图2 各碱基偏好性统计.(a) rack1突变体样本第一组;(b) rack1突变体样本第二组;(c) WT样本第一组;(d) WT样本第二组(Position 代表在smallRNA中的碱基位置,顺序从5′～3′)

图3 Reads 分类注释饼状图.(a) rack1突变体样本第一组;(b) rack1突变体样本第二组; (c) WT样本第一组;(d) WT样本第二组

2.2 新miRNA的预测

将small RNA测序数据和不同的数据库进行了比对,去除tRNA、snRNA、rRNA 等small RNA,将过滤后的序列和miRBase数据库比对,统计已知miRNA.使用Mirdeep2软件对未注释上的序列进行新的miRNA预测.采用RNAfold软件,对能够比对上基因组的序列进行二级结构预测,对能够形成miRNA发夹前体的序列,归类为可能的新 miRNA序列.提取出预测的miRNA的mature序列和star序列,同时进行novel miRNA的定量分析.对预测得到的miRNA的结构信息、序列信息,以及样本归属情况进行生物信息学分析,包括:miRNA hairpin发卡结构(二级结构)的预测结果,clean miRNA reads比对参考基因组的位置,错配情况,样本归属情况等.定位预测已知miRNA在hairpin 中的具体定位(比对结果)以及每条已知miRNA前体与成熟体的read比对情况及错配统计.预测到了17个novel miRNA.图4为所关注的叶绿体的chloroplast_35062以及在rack1突变体中显著上调的2_12894的结构和错配信息.其中,sample 列表示 sample 缩写标签.reads 列表示比对在该处的 read 数目,mm 列表示错配碱基个数(错配碱基在比对图中用大写字符表示).在比对区域内参考序列中彩色碱基区域为测序片段所覆盖到的区域.

2.3 rack1突变体的miRNA的表达水平分析

统计了已知miRNA和新预测出的miRNA序列在rack1突变体和野生型植物中的表达水平,如图5(a)所示,miRNA表达量计算采用5个统计量:最小值、第一四分位数(25 %)、中位数(50 %)、第三四分位数(75 %)和最大值,来粗略地检测数据是否具有对称性以及分布的分散程度等信息.进一步对在rack1突变体和野生型植物中的miRNA表达水平作了transcript per million(TPM)密度分布分析,如图5(b)所示,检测各个样品的基因表达模式,不同颜色的曲线代表不同的样本,曲线上点的横坐标表示对应样品TPM的对数值,点的纵坐标表示概率密度.对rack1突变体和野生型植物中的miRNA 表达水平进行了相关性检验,结果如图5(c)所示,验证了实验的可靠性和样本选择的合理性.对rack1突变体和野生型植物中的miRNA 表达水平作了主成分分析(principal component analysis,PCA),如图5(d)所示,WT 和RACK 1的miRNA的分布发生了较大的差异.

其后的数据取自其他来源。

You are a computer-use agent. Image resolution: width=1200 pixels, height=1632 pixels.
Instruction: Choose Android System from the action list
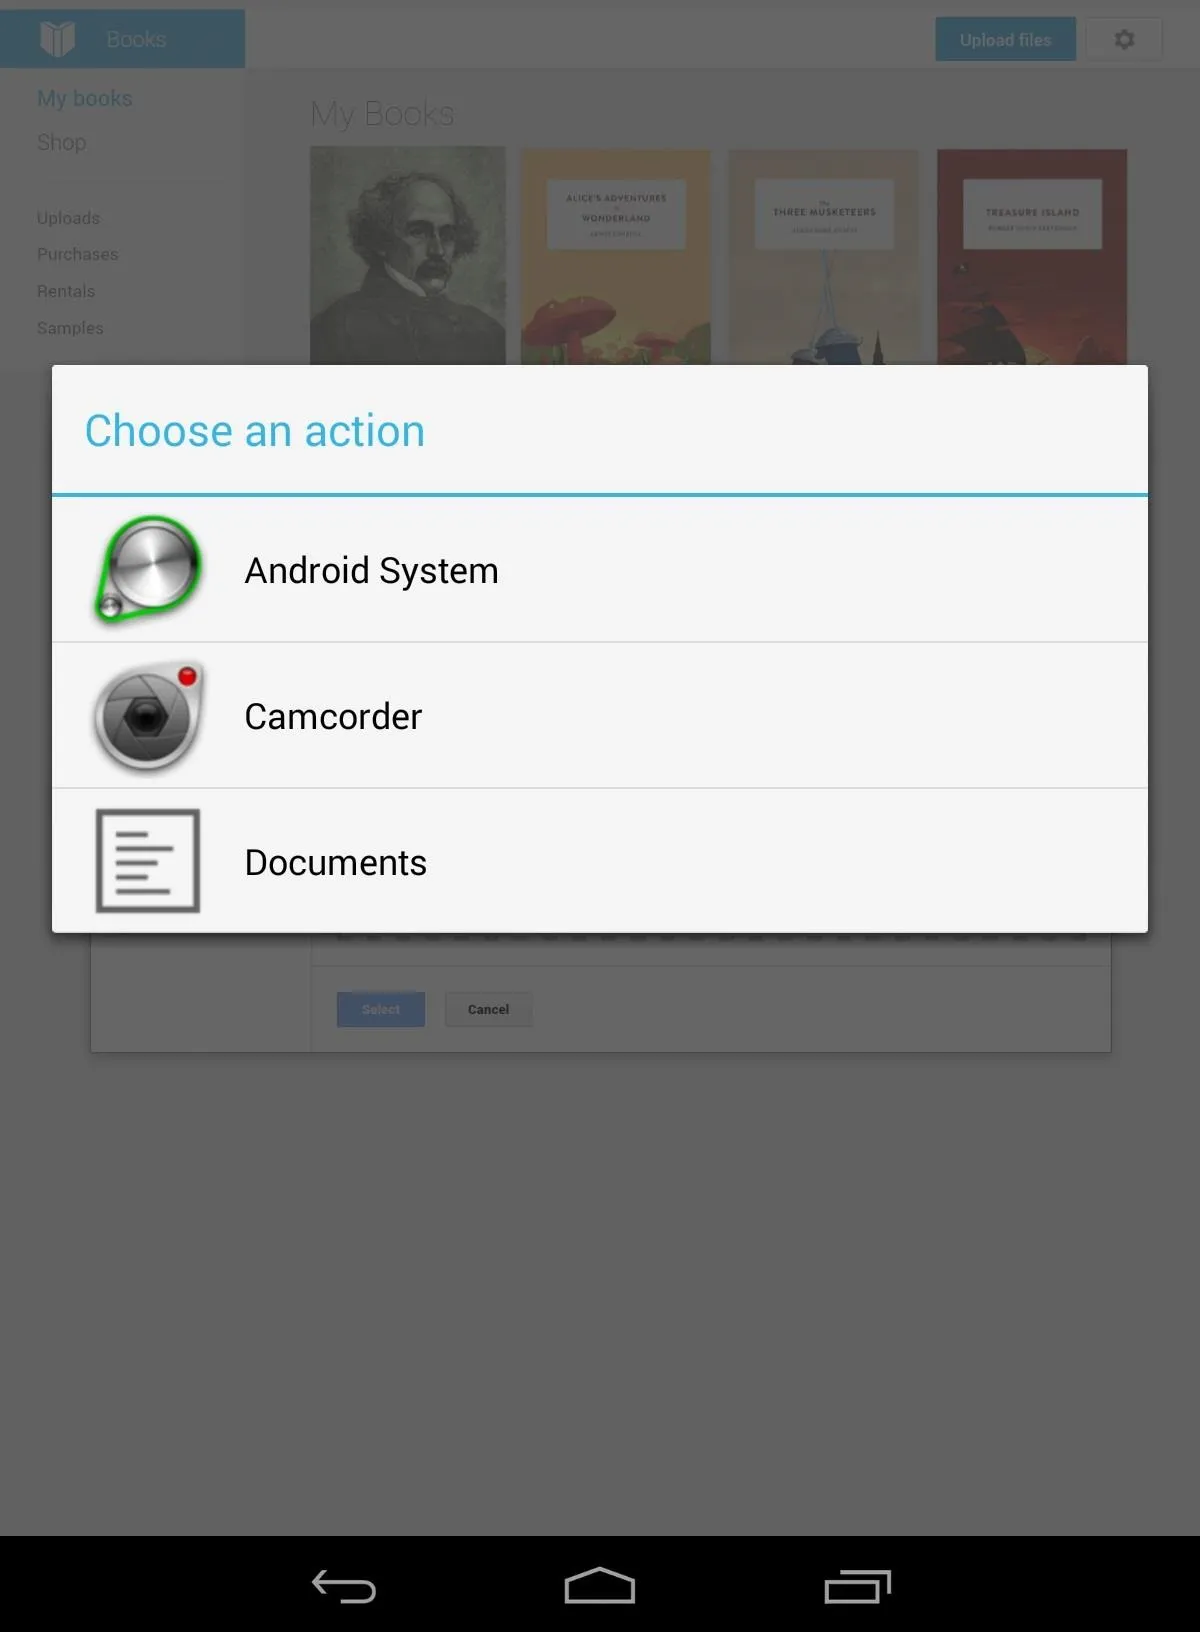[x=600, y=570]
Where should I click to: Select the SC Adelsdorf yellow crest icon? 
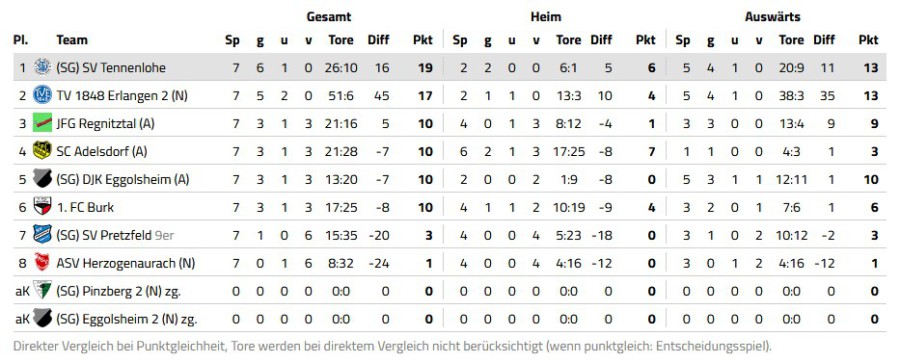click(42, 151)
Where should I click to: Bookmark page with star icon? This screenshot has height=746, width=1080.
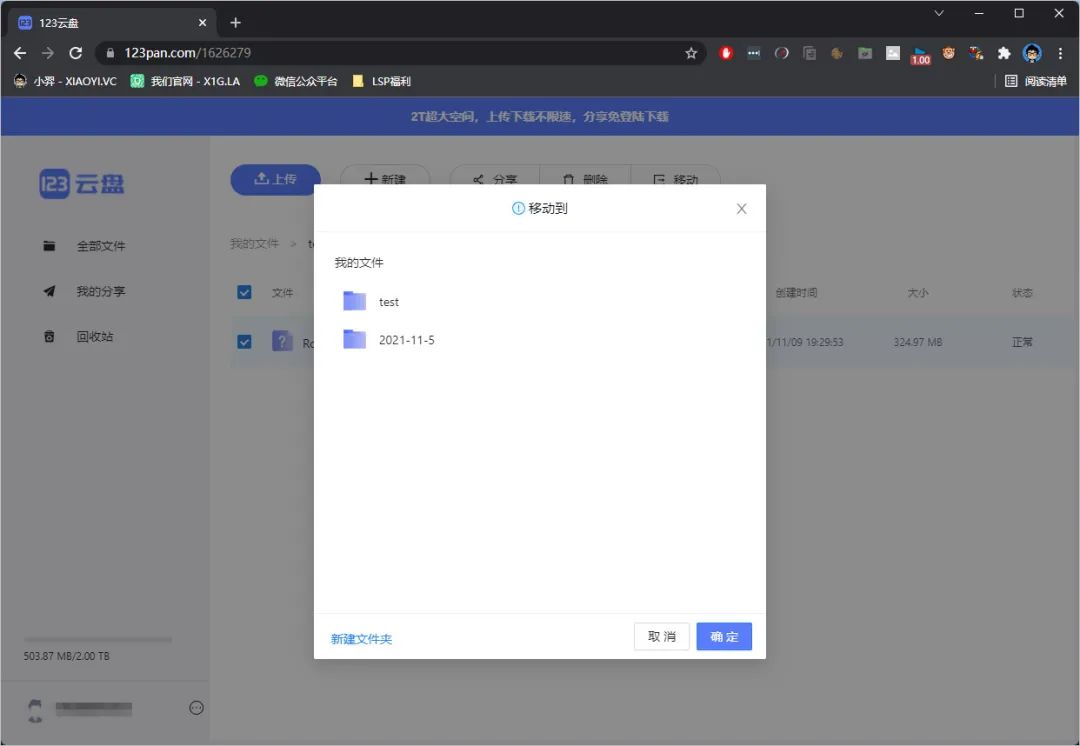(x=691, y=53)
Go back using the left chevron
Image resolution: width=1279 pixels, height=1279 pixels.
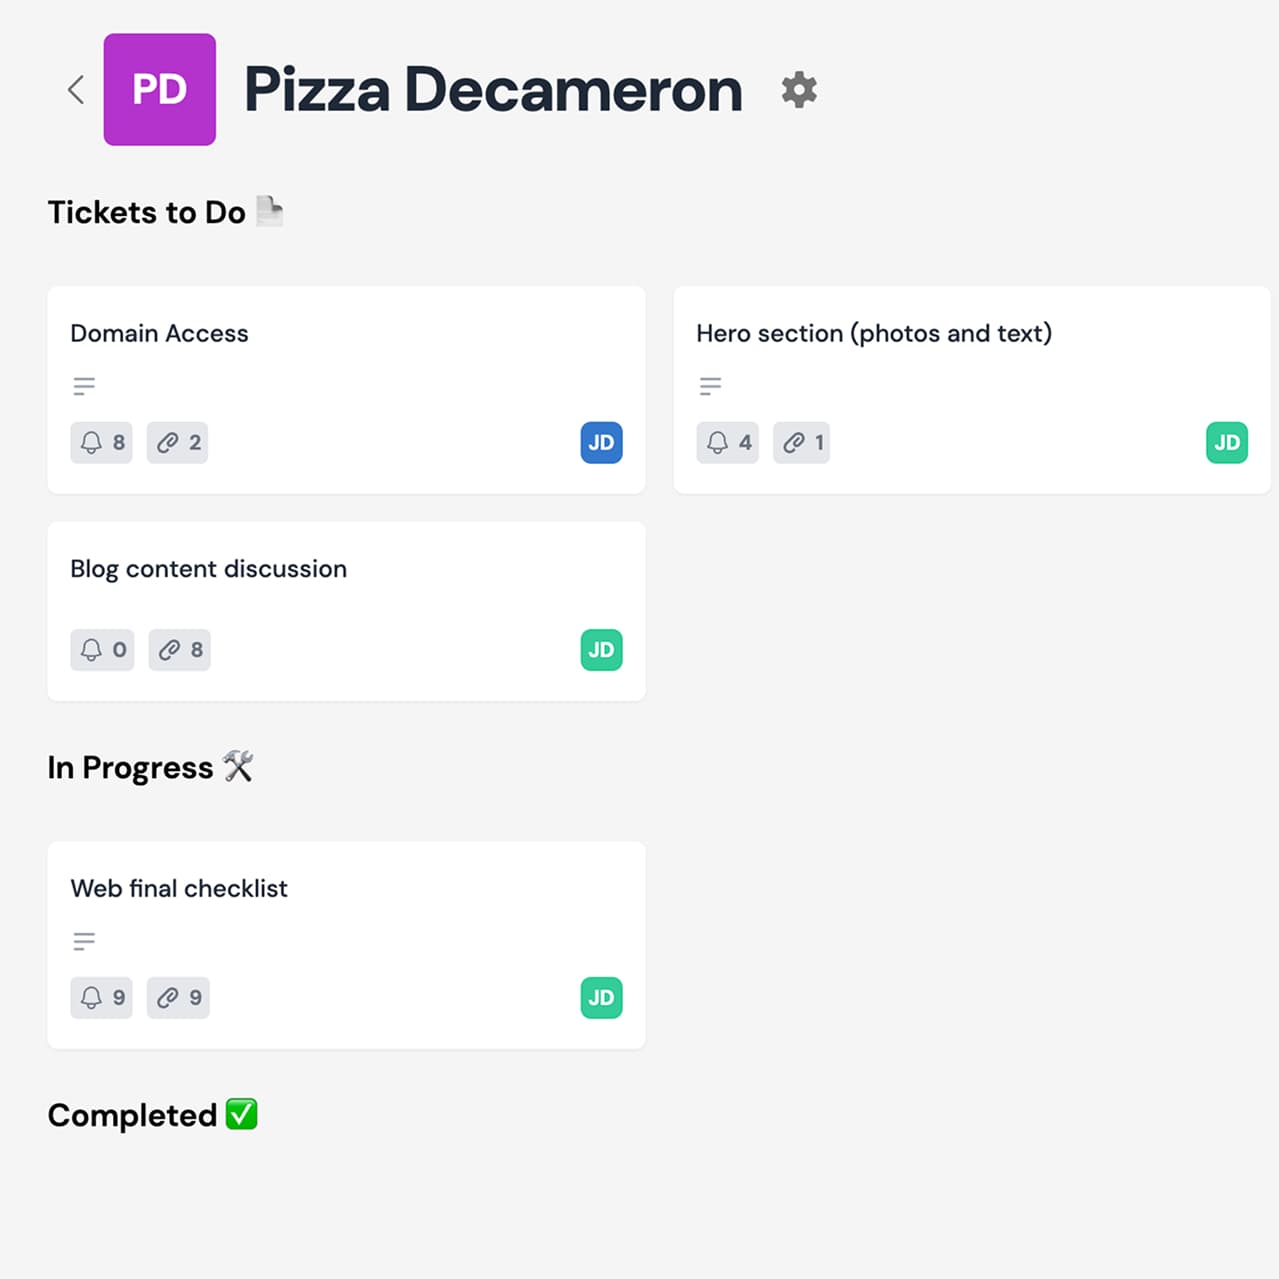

图4 预测得到的新miRNA 结构图.(a) 为miRDeep2软件对miRNA前体的打分和比对到成熟序列、环状结构、star序列上的reads数及其前体的二级结构预测图(红色为成熟序列,黄色为环状结构,紫色为star序列);(b) 显示比对到本条前体上的reads分布;(c) 包含了成熟序列、环状结构、star序列的位置(紫色为miRDeep2软件预测的star序列,亮蓝色为测序reads支持的star序列)

2.4 rack1突变体的miRNA的差异表达分析

对rack1突变体和野生型植物中的miRNA表达水平进行了差异表达分析,在得到差异表达之后,对差异表达miRNA进行靶基因预测及gene ontology (GO)功能显著性和KEGG pathway显著性分析.随后对差异表达miRNA进行非监督层次聚类分析,结果如图6所示.计算多个样品两两之间的距离,构成距离矩阵,合并距离最近的两类为一新类,计算新类与当前各类的距离,循环以上步骤直至只有一类为止.用挑选的差异miRNA的表达情况来计算样品之间的相关性,一般来说,同一类样品能通过聚类出现在同一个簇中,聚在同一个簇中的 miRNA 可能具有相似的生物学功能.

2.5 rack1突变体的差异 miRNA 靶基因预测及靶基因功能分析

植物miRNA与靶mRNA几乎完全互补配对,而大多数动物miRNA与其靶mRNA 不是完全互补配对的.植物miRNA可以与靶mRNA的任何区域结合(主要是蛋白编码区),通过切割靶mRNA或抑制靶mRNA翻译实现对基因表达的调控,动物miRNA主要针对靶mRNA的3′非编码区域(3′UTR),作用机制为抑制翻译.针对差异表达分析得到的miRNA,使用Target Finder软件进行植物的靶基因预测.对预测的靶基因进行GO富集分析,如图7(a)所示.进一步对预测的靶基因作了KEGG pathway功能分析,结果如图7(b)所示,每个小点对应一个通路,p值越大,表示该通路中基因个数越多.由图7可知,RACK1调控的miRNA的靶基因主要参与调节防御反应、盐胁迫、钙离子代谢、叶绿体功能、叶绿素合成,以及核基因表达等.

图5 miRNA 表达分析.(a) 样本箱线图;(b) 样本密度图 (density指概率密度);(c) 样品间相关系数热图;(d) 样本 PCA 结果

图6 差异miRNA 热图

图7 预测miRNA 靶基因的功能通路分析.(a) GO 富集 top 10 条目图;(b) KEGG 富集 top 20 气泡图

3 讨 论

对rack1突变体和野生型拟南芥的small RNA-sequence数据进行了重新分析,并对分析结果进行了深入的整理和挖掘.结果表明:rack1突变体主要影响了27 nt和24 nt的small RNA产生.鉴定到了17个novel miRNA,其中2-12814的表达在rack1突变体中发生了显著性差异上调,其靶基因主要是一系列transposable element gene,暗示rack1突变体除了自身直接影响miRNA的表达和其靶基因的表达以外,也可能通过影响transposable element gene的表达来更为广泛地影响它们所调节的基因的表达.进一步的分析表明:rack1影响的miR397b和miR5028的靶基因分别是HEMC和HEMB1,它们是参与叶绿体叶绿素合成途径中上游途径的关键步骤中的酶类,暗示RACK1在调控植物的叶绿体的发育和功能中扮演了关键的角色.